* [Exercise instructions]:
Each line below should be written out exactly, with none skipped.

Dataset entries

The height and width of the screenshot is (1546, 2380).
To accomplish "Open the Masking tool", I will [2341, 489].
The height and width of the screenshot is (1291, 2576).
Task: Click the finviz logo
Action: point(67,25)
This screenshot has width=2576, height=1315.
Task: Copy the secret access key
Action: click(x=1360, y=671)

* [Exercise output]:
The height and width of the screenshot is (1546, 2380).
To accomplish "Open the Masking tool", I will [2341, 489].
The height and width of the screenshot is (1291, 2576).
Task: Click the finviz logo
Action: point(67,25)
This screenshot has width=2576, height=1315.
Task: Copy the secret access key
Action: click(x=1360, y=671)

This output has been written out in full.